An Input/Output Buffer Information Specification or “IBIS” is a specification of a method for integrated circuit vendors to provide information about the input/output buffers of their product to their prospective customers without revealing the intellectual property of their implementation and without requiring proprietary encryption keys. The specification may include two separate types of models, “traditional IBIS” and “IBIS-AMI.” The traditional model is generated in text format and consists of a number of tables that captures current vs. voltage (IV) and voltage vs. time (Vt) characteristics of the buffer, as well as the values of certain parasitic components. It is a standard data exchange format for exchanging modeling information among semiconductor device suppliers, simulation software suppliers, and end users.
Traditional IBIS models are generally used instead of SPICE models to perform various board level signal integrity (SI) simulations and timing analyses. IBIS models could be used to verify signal integrity requirements, especially for high-speed products. These IBIS models are often generated using a SPICE netlist
As discussed above, the IBIS model may capture the behavior of the IO-buffer as tabular data such as rise/fall waveforms (V/T data) and V/I curves. The tabular data is obtained by doing transient (V/T) and dc-sweep simulations (V/I) using standard stimulus. However, identifying the nodes for application of stimulus by reading textual netlists is painful. There are often a large number of simulations and trials required to ensure all of the dependencies for models are resolved. This involves huge amounts of manual preparation of Spice netlists for each simulation run.

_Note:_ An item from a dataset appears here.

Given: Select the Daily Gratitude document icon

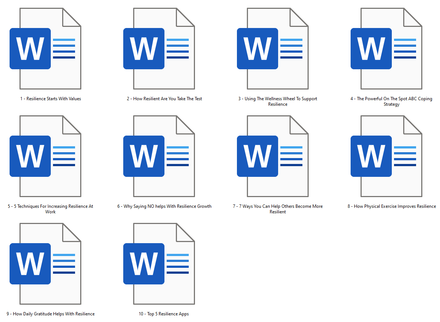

Moreover, existing approaches require the use of templates that are difficult to understand as they use IBIS keywords that do not make much sense to a designer or model maker. The user needs to open the Spice netlists and go through sub-circuit nodes and mention the relevant nodes in templates. Multiple templates have to be created for each of the variants of the IO-model and each of the model-types. By way of example, a typical IO could have 30 strength variants, 3 speed variants each and 2 model-types, leading to 180 combinations.